“Do you know Mr. Flagg?” she asked, after the silence had been prolonged.
“Not very well. But I know about him.”
“What especially?”
“That he’s a hard man. He never forgets or forgives an injury. Perhaps that’s why he qualified so well as an Indian.”
She straightened in her chair and narrowed those gray eyes. “Couldn’t there have been another reason why he was chosen for such an honor?”
“I beg your pardon for passing along to you the slurs of the north country, miss——” he paused but she did not help him with her name. “It’s mostly slurs up there,” he went on, with bitterness, “and I get into the habit, myself. The Indians did have a good reason for giving Flagg that honor. He is the only one in the north who has respected the Indians’ riparian rights, given by treaty and then stolen back. He pays them for hold-boom privileges when his logs are on their shores. They are free to come and go on his lands for birch bark and basket stuff—he’s the only one who respects the old treaties. That’s well known about Flagg in the north country. It’s a good streak in any man, no matter what folks say about his general disposition.”

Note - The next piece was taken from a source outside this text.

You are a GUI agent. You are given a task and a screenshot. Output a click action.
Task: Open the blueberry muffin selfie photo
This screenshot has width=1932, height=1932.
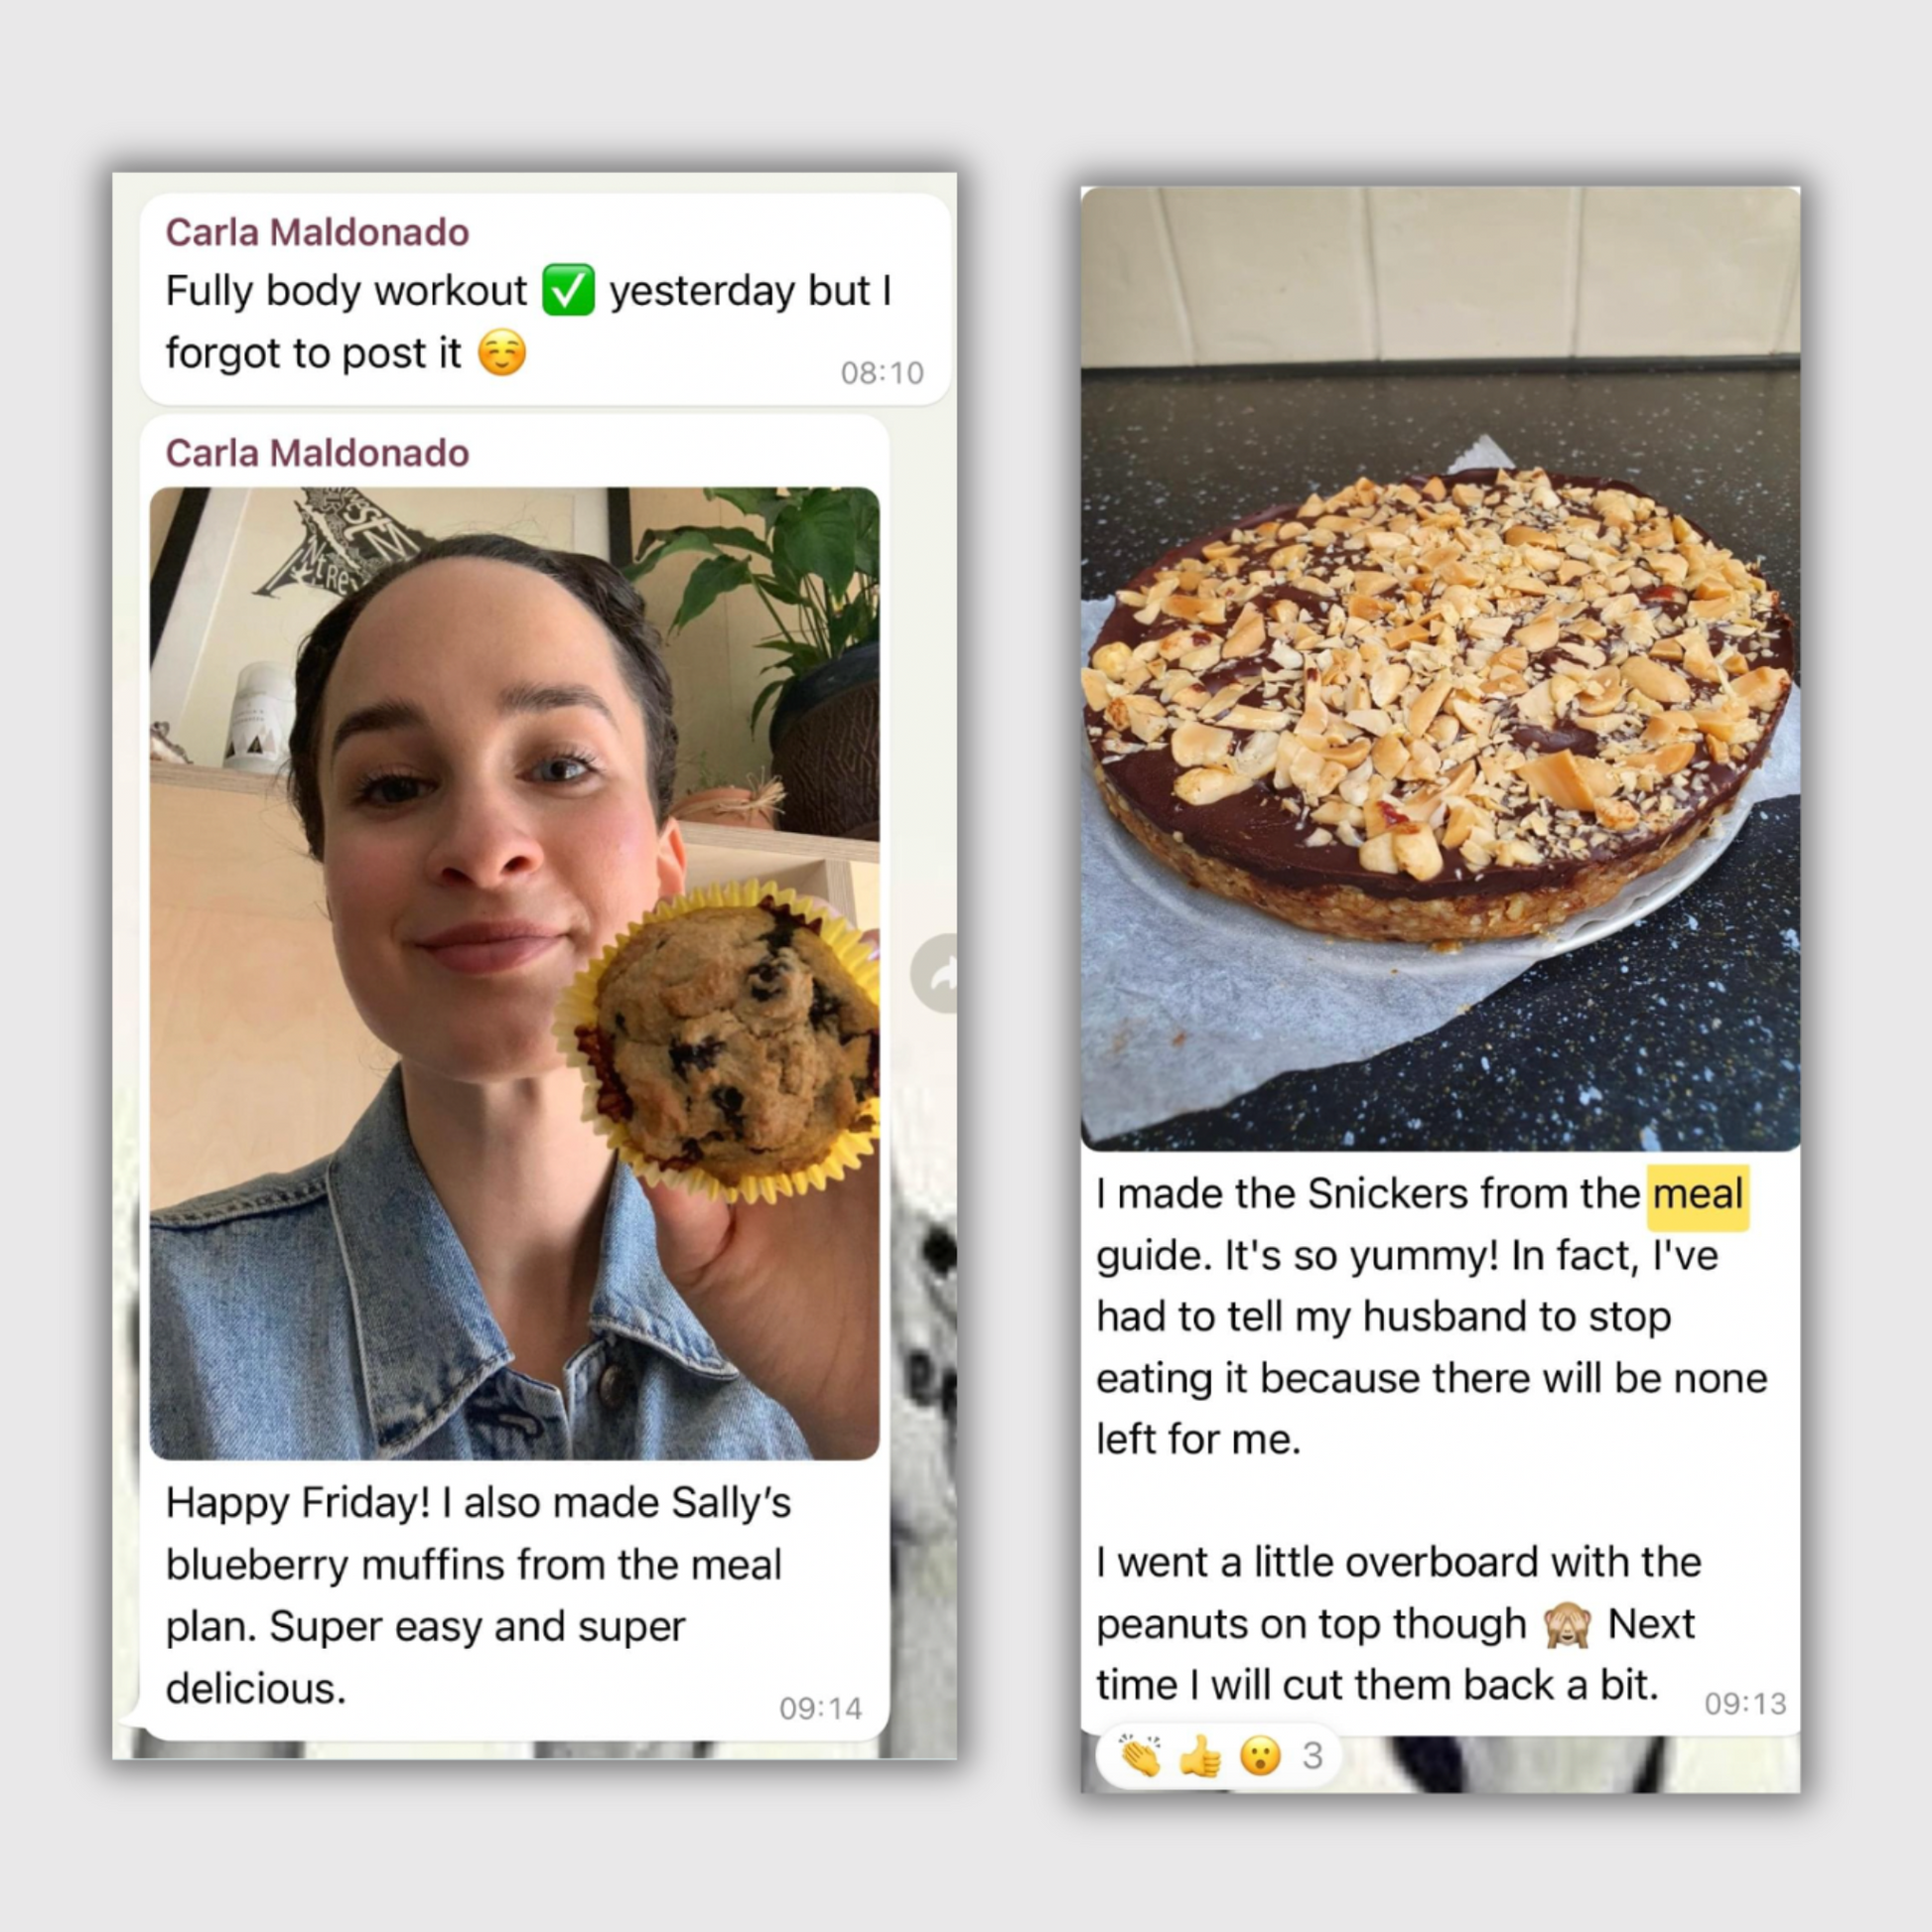514,973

“I’m glad to hear you say that much!”
She pushed back her chair slightly and began to take stock of her possessions. A sort of a panic came upon him. There were a lot of things he wanted to say, and he could not seem to lay a tongue to one of them. He stammered something about the wet day and wondered whether it would be considered impudence if he offered to escort her, holding over her the umbrella or carrying her parcel. He had crude ideas about the matter of squiring dames. He wanted to ask her not to hurry away. “Do you live here in New York—handy by?”
The cafeteria was just off lower Broadway, and she smiled. He realized the idiocy of the question.
“I work near here! You are going home to the north soon?” The polite query was in a tone which checked all his new impulses in regard to her.